Between the first and second visit of Fede and Marta, a group of people determined to study Shibari Kinbaku, GESHI, was formed, which among other things edited Marta's "Guide for rope addicts" in Spanish, also expanding the discussions of those who are tied. A small revolution, a breath of fresh air that will have its consequences because it puts us to talk, discuss and exchange, about those who are tied and the bond with those we tie. People fully involved in translating, designing, helping with the logistics of printing and transport.

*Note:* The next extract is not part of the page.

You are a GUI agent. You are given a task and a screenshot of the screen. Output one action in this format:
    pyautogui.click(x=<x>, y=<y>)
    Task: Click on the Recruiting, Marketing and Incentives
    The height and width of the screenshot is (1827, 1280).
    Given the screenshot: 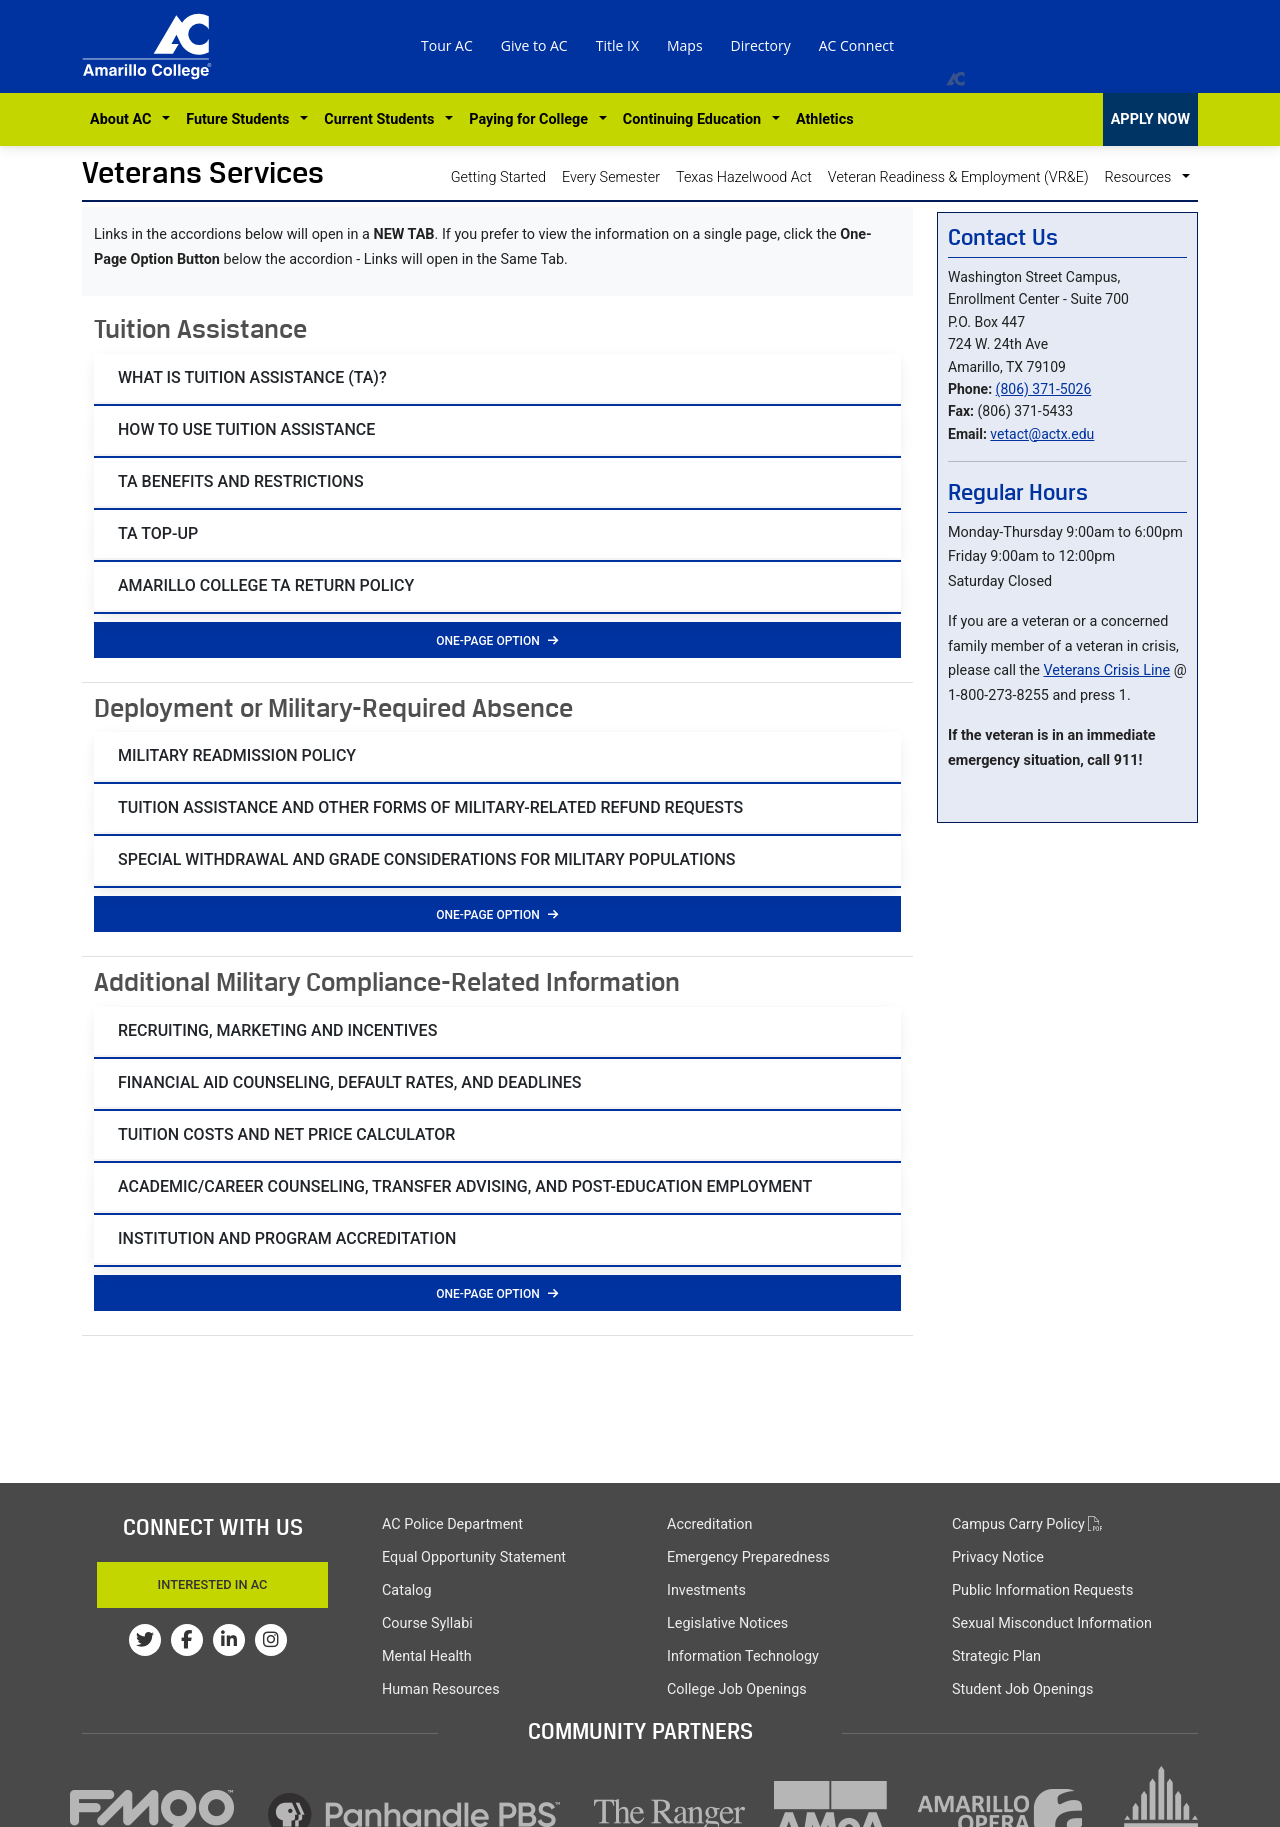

This whole experience, with everything that happened, every class, event and performance, strengthens us. Those who gave everything selflessly, those who traveled from far away, those who provided the car, the apartment, beds for outsiders and for the organizers, those who put the tacuaras on a very high roof, those who gave encouragement, those who listened and gave advice, those who acted as tour guides, the translators. Those who applauded and gave hugs.
A community ready to develop kinbaku in Latin America.
Many things that involve internal movements. As I'm giving myself to Kirigami's style, my life, which relies on shibari, is shaking back and forth, my classes mutate, reformulate.... What has to remain, in which form, what other things have to be let go.
Camelia used to ask her students when they had been with her for a while, what changed in your life with shibari? What aspects of your personality? What different person are you now that the ropes have gone through you? The ropes for me are not a pretty picture, a little popularity on social media, a pseudo-success that allows three crazy cats want to be tied by us or want to photograph us in a session. Kinbaku is a project in which my teachers made something of me that I wasn't before. It's the river that runs over us, the love that happens in a dark room and tying someone to the bed legs, the infinite chats, the friends, the desire, the elegant frictions, the small details in which Federico puts so much care, that meticulous closing of each rope while another suffers, the expression of those who surrender, Marta giving everything in each lesson, the heat that she left in every person who dared to see their performances. Tsubaki, a day of mourning in 2016, showing her model's panties in honor of her teacher.
In an increasingly horrible world of a decaying capitalism, a small family of people who do strange things, who think of the beauty of the small knot while a body cries, agonizes and gets wet, of perverse humiliation as a game in a truly perverse world, with all their body and spirit to give, on this side of the ocean and on the other side as well, this is my project.